Me and DH talked about it some more and whilst he agrees with me that it's not ok that they have done this, they don't do direct confrontation so phoning them back and uninviting the sister won't be happening, and I think that's too aggressive anyway. So options are:

  1. Cancel the whole thing, don't do anything to address it and just stop inviting them over and stick to seeing them at MIL's once or twice a year and if they show up for DC's events, etc (we never ever get invited to their house)

  2. Go ahead with the day as it stands and at another date DH will talk to BIL one on one and tell him we don't want them inviting people to our home without asking first

I feel on the one hand like it's really not worth the hassle and just want to cancel the whole lot or just let it ride and do nothing to cause more aggro. On the other hand, I feel like if we don't address it, they'll take this as carte blanche to invite SIL's sister to everything we do in the future, e.g. DC2's birthday in the winter. It sounds petty but it just sticks in my throat that we seemingly have no say over who is invited to our home!

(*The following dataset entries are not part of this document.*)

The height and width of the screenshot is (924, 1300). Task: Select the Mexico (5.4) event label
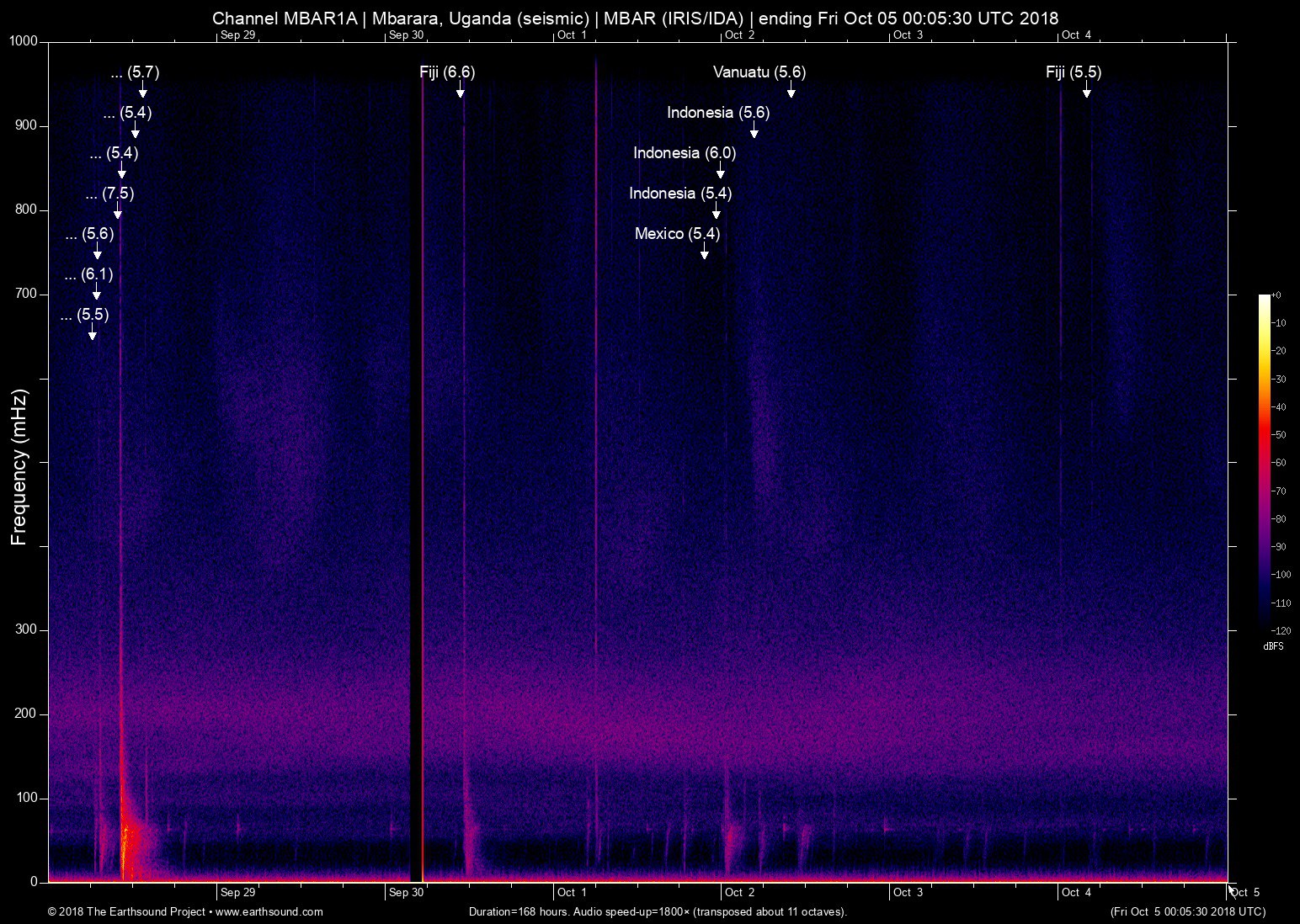[678, 234]
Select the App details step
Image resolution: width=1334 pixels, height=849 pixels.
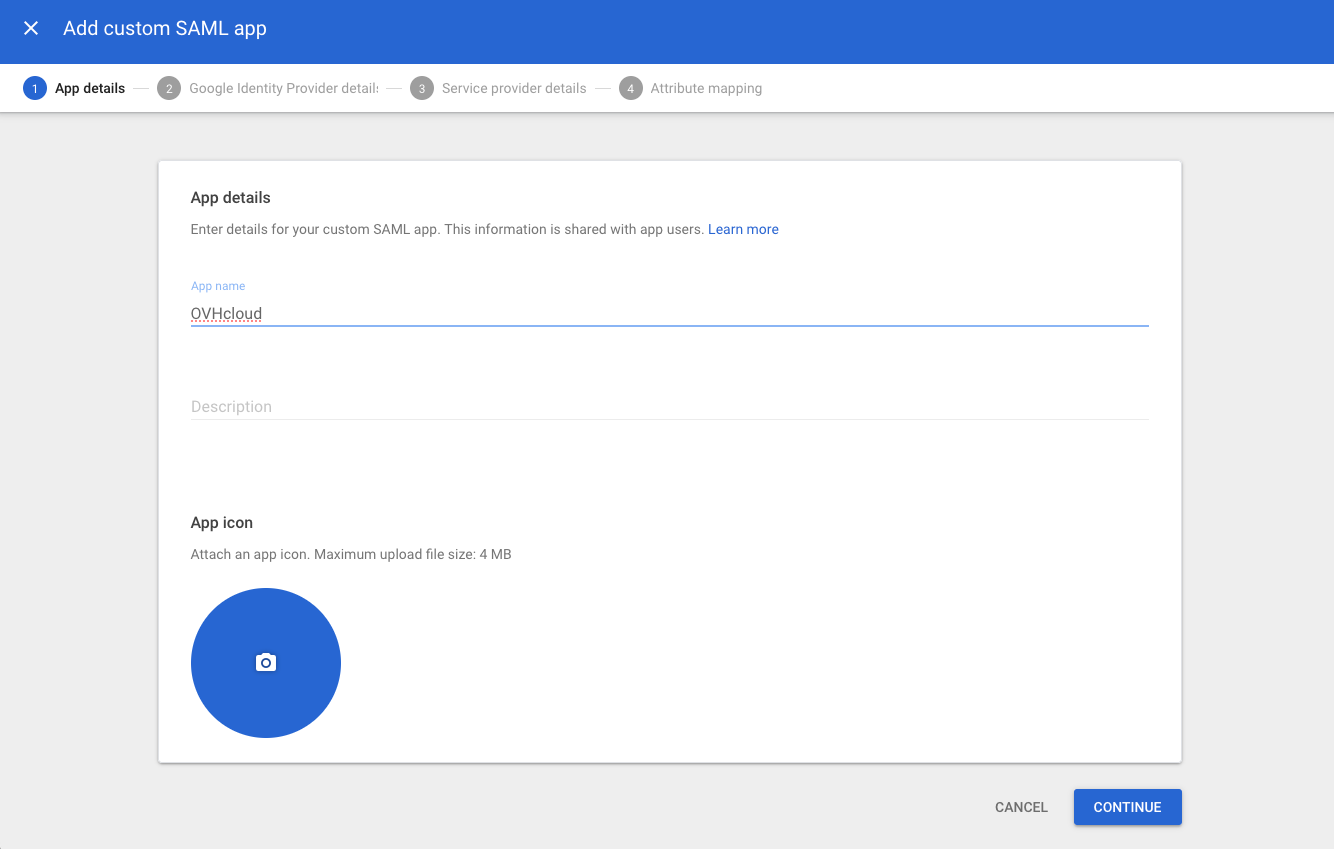[91, 88]
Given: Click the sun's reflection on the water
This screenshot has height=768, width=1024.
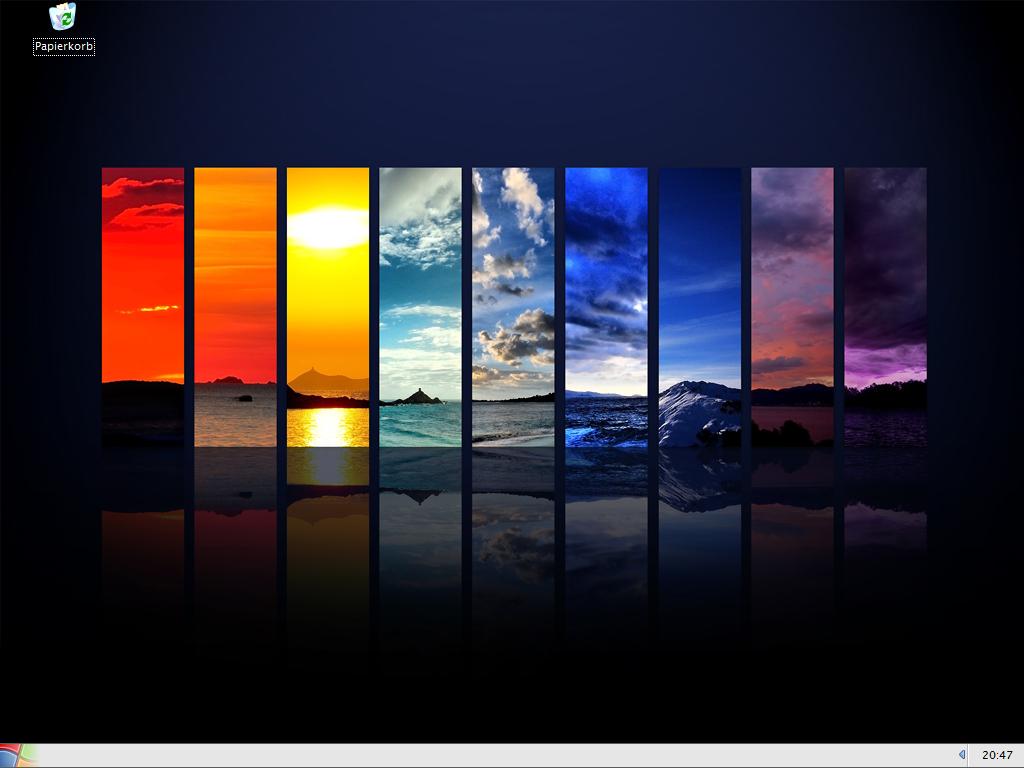Looking at the screenshot, I should tap(327, 428).
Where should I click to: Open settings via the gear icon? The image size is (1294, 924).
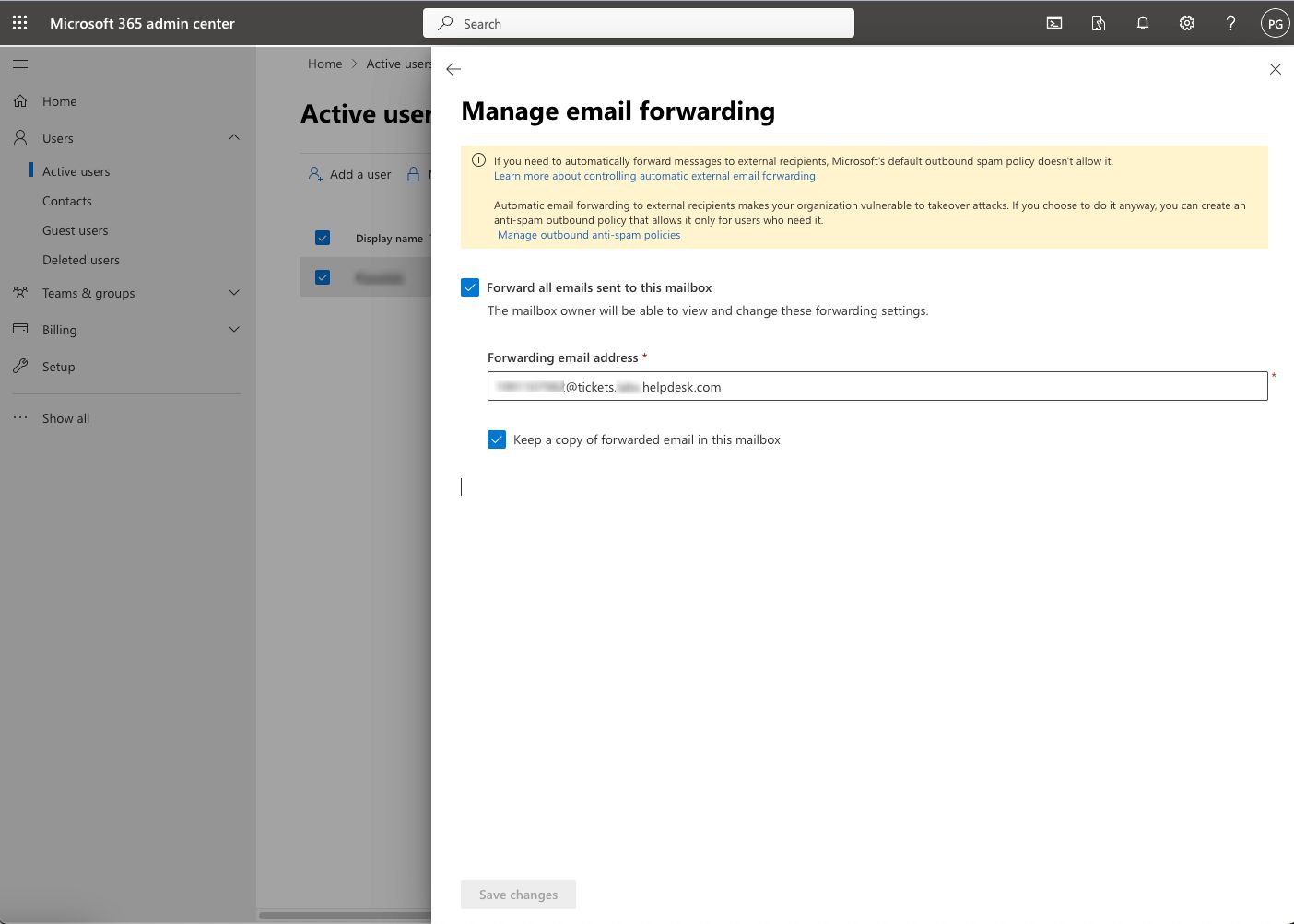[x=1186, y=22]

The whole thing is just stupid really. Meh.

OP posts:
Squitten · 04/10/2011 11:33

I'd also like to say that it's very helpful to hear different opinions. My immediate response is to be all uppity about it so it's good to get more rational responses from the outside viewpoint

OP posts:
needanewname · 04/10/2011 12:10

Whilst I like the idea that strangers are friends we haven't met yet, I still think it is unspeakably rude to TELL you hosts that you will be bringing another guest.

We've had friends over before where they have asked if they could bring friends over and we said yes not a problem, along the lines of the more the merrier, but that didn't happen in this case, the op was told the sil sister was coming. Very very rude.

It might be the norm in some families, but surely you must realise it isn't in all so you check first, basic manners I would have thought.

weblette · 04/10/2011 12:16

Asking, maybe, telling is v rude.

Laquitar · 04/10/2011 12:23

There is another option : to invite your best friend too or another couple, then the dynamics change again. And you will have less time for SIL.

Squitten · 04/10/2011 12:40

Laquitar I like that suggestion and you have actually given me a brain wave there...

The funeral has been arranged for next week and I have realised that I have nothing to wear at all. I could just arrange to take myself out shopping with my friends for the day and leave DH to deal with his family. If he wants to cancel the whole thing, he can then.

Or is that just being equally rude? I very much doubt BIL & SIL will care whether I'm there or not....

OP posts:
Laquitar · 04/10/2011 13:22

Hm i'm not sure, maybe that's too much. Maybe something between i.e. go out in the morning and return home with your friend and your shopping after they have arrived (because you are busy person with important things to do and Sil is not your priority Wink)

sunnydelight · 04/10/2011 22:22

I think you (as in both of you) have issued an invite so you either need to stick by it now or cancel tbh. You have a good reason for cancelling and under the circumstances it might just be best all round - you can rethink future plans/expectations when you haven't so much on your mind. I would find being invited somewhere for lunch then the hostess going shopping instead not just rude but very strange.

bibbitybobbityhat · 04/10/2011 22:28

What I am most interested in is this: why have you invited them to lunch at all if you get the feeling SIL doesn't like you? These events are supposed to be fun - why put yourselves through it?

(and yes, of course it is rude for an invitee to invite a third party to someone else's event)

anothermum92 · 04/10/2011 22:30

This reply has been deleted

Message withdrawn

starfishmummy · 04/10/2011 22:46

I think that it is rude of them. It's one thing asking if you could bring someone to a party, but this is lunch for just two couples.
I think that i would just act graciously on the day but at the same time i would be plotting my revenge.